* [Records supplied]
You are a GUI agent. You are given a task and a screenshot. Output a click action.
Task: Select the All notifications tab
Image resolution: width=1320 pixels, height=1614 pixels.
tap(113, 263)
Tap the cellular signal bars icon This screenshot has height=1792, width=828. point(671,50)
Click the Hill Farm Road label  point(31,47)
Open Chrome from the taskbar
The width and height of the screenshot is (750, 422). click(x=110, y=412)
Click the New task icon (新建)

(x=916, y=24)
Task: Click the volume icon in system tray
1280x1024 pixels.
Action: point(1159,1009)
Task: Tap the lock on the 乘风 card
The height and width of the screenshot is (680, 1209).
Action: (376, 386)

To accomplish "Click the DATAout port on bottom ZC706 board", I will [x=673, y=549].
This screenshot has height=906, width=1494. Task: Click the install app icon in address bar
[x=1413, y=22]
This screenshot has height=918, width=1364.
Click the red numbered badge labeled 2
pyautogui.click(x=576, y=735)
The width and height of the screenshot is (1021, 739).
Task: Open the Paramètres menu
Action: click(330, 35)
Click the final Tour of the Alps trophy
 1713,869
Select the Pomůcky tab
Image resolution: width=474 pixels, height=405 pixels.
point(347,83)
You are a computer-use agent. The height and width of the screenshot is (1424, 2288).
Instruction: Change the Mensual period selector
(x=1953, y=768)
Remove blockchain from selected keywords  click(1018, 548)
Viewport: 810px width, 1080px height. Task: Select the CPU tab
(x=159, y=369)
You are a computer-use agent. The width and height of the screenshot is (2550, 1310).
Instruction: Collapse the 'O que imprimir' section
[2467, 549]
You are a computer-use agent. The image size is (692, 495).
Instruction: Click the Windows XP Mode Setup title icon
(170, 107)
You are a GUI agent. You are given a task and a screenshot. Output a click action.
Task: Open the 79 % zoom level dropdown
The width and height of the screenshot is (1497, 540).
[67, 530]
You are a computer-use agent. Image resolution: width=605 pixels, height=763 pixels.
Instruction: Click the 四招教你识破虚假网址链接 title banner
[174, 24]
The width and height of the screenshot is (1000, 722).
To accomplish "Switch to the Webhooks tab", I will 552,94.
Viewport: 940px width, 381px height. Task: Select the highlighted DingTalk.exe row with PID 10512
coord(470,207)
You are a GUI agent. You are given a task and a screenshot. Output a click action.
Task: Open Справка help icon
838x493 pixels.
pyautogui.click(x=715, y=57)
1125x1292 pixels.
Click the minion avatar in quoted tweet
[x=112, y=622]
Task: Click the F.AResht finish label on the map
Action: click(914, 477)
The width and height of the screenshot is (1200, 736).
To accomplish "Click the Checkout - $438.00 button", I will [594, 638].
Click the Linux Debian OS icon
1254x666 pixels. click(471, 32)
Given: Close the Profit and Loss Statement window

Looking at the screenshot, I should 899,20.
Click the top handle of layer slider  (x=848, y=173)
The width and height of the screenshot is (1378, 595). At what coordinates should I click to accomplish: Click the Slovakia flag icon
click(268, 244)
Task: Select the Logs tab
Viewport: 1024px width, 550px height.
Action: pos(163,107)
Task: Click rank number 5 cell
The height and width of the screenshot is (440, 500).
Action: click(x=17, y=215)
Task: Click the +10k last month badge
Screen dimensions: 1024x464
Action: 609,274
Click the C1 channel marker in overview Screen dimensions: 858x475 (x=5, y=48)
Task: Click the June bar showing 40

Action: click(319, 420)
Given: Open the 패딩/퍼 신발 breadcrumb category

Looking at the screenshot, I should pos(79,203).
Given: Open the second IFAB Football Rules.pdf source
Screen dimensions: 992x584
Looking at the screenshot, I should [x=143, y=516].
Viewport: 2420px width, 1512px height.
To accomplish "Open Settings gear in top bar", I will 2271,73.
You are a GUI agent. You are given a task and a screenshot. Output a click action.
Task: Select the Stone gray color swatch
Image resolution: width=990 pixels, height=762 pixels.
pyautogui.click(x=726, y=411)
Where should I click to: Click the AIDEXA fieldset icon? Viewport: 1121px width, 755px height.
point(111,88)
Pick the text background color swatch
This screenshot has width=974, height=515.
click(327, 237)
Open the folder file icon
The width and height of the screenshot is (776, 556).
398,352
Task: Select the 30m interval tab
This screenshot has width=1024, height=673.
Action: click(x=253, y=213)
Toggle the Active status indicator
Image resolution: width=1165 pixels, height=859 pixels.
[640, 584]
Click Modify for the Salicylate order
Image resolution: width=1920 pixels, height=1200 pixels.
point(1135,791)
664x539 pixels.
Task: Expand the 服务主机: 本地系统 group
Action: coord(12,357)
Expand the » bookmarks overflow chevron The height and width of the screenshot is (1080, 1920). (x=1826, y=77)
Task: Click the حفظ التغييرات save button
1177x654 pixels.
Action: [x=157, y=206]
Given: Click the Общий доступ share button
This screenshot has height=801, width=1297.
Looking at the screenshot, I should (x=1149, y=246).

* [Task goal] Lay out every line of the listing above as a numbered list, leaving out the blank lines.

* [Exercise answer]
1. You are a GUI agent. You are given a task and a screenshot. Output a click action.
2. Task: Select the All notifications tab
3. Image resolution: width=1320 pixels, height=1614 pixels.
4. tap(113, 263)
5. Tap the cellular signal bars icon This screenshot has height=1792, width=828. point(671,50)
6. Click the Hill Farm Road label  point(31,47)
7. Open Chrome from the taskbar
8. The width and height of the screenshot is (750, 422). click(x=110, y=412)
9. Click the New task icon (新建)
10. (x=916, y=24)
11. Task: Click the volume icon in system tray
12. 1280x1024 pixels.
13. Action: point(1159,1009)
14. Task: Tap the lock on the 乘风 card
15. The height and width of the screenshot is (680, 1209).
16. Action: (376, 386)
17. To accomplish "Click the DATAout port on bottom ZC706 board", I will [x=673, y=549].
18. This screenshot has height=906, width=1494. Task: Click the install app icon in address bar
19. [x=1413, y=22]
20. This screenshot has height=918, width=1364.
21. Click the red numbered badge labeled 2
22. pyautogui.click(x=576, y=735)
23. The width and height of the screenshot is (1021, 739).
24. Task: Open the Paramètres menu
25. Action: click(330, 35)
26. Click the final Tour of the Alps trophy
27.  1713,869
28. Select the Pomůcky tab
29. Image resolution: width=474 pixels, height=405 pixels.
30. point(347,83)
31. You are a computer-use agent. The height and width of the screenshot is (1424, 2288).
32. Instruction: Change the Mensual period selector
33. (x=1953, y=768)
34. Remove blockchain from selected keywords  click(1018, 548)
35. Viewport: 810px width, 1080px height. Task: Select the CPU tab
36. (x=159, y=369)
37. You are a computer-use agent. The width and height of the screenshot is (2550, 1310).
38. Instruction: Collapse the 'O que imprimir' section
39. [2467, 549]
40. You are a computer-use agent. The image size is (692, 495).
41. Instruction: Click the Windows XP Mode Setup title icon
42. (170, 107)
43. You are a GUI agent. You are given a task and a screenshot. Output a click action.
44. Task: Open the 79 % zoom level dropdown
45. The width and height of the screenshot is (1497, 540).
46. [67, 530]
47. You are a computer-use agent. Image resolution: width=605 pixels, height=763 pixels.
48. Instruction: Click the 四招教你识破虚假网址链接 title banner
49. [174, 24]
50. The width and height of the screenshot is (1000, 722).
51. To accomplish "Switch to the Webhooks tab", I will 552,94.
52. Viewport: 940px width, 381px height. Task: Select the highlighted DingTalk.exe row with PID 10512
53. coord(470,207)
54. You are a GUI agent. You are given a task and a screenshot. Output a click action.
55. Task: Open Справка help icon
56. 838x493 pixels.
57. pyautogui.click(x=715, y=57)
58. 1125x1292 pixels.
59. Click the minion avatar in quoted tweet
60. [x=112, y=622]
61. Task: Click the F.AResht finish label on the map
62. Action: click(914, 477)
63. The width and height of the screenshot is (1200, 736).
64. To accomplish "Click the Checkout - $438.00 button", I will [594, 638].
65. Click the Linux Debian OS icon
66. 1254x666 pixels. click(471, 32)
67. Given: Close the Profit and Loss Statement window
68. Looking at the screenshot, I should 899,20.
69. Click the top handle of layer slider  (x=848, y=173)
70. The width and height of the screenshot is (1378, 595). At what coordinates should I click to accomplish: Click the Slovakia flag icon
71. click(268, 244)
72. Task: Select the Logs tab
73. Viewport: 1024px width, 550px height.
74. Action: pos(163,107)
75. Task: Click rank number 5 cell
76. The height and width of the screenshot is (440, 500).
77. Action: click(x=17, y=215)
78. Task: Click the +10k last month badge
79. Screen dimensions: 1024x464
80. Action: 609,274
81. Click the C1 channel marker in overview Screen dimensions: 858x475 (x=5, y=48)
82. Task: Click the June bar showing 40
83. Action: click(319, 420)
84. Given: Open the 패딩/퍼 신발 breadcrumb category
85. Looking at the screenshot, I should pos(79,203).
86. Given: Open the second IFAB Football Rules.pdf source
87. Screen dimensions: 992x584
88. Looking at the screenshot, I should [x=143, y=516].
89. Viewport: 2420px width, 1512px height.
90. To accomplish "Open Settings gear in top bar", I will 2271,73.
91. You are a GUI agent. You are given a task and a screenshot. Output a click action.
92. Task: Select the Stone gray color swatch
93. Image resolution: width=990 pixels, height=762 pixels.
94. pyautogui.click(x=726, y=411)
95. Where should I click to: Click the AIDEXA fieldset icon? Viewport: 1121px width, 755px height.
96. point(111,88)
97. Pick the text background color swatch
98. This screenshot has width=974, height=515.
99. click(327, 237)
100. Open the folder file icon
101. The width and height of the screenshot is (776, 556).
102. 398,352
103. Task: Select the 30m interval tab
104. This screenshot has width=1024, height=673.
105. Action: click(x=253, y=213)
106. Toggle the Active status indicator
107. Image resolution: width=1165 pixels, height=859 pixels.
108. [640, 584]
109. Click Modify for the Salicylate order
110. Image resolution: width=1920 pixels, height=1200 pixels.
111. point(1135,791)
112. 664x539 pixels.
113. Task: Expand the 服务主机: 本地系统 group
114. Action: coord(12,357)
115. Expand the » bookmarks overflow chevron The height and width of the screenshot is (1080, 1920). (x=1826, y=77)
116. Task: Click the حفظ التغييرات save button
117. 1177x654 pixels.
118. Action: [x=157, y=206]
119. Given: Click the Общий доступ share button
120. This screenshot has height=801, width=1297.
121. Looking at the screenshot, I should (x=1149, y=246).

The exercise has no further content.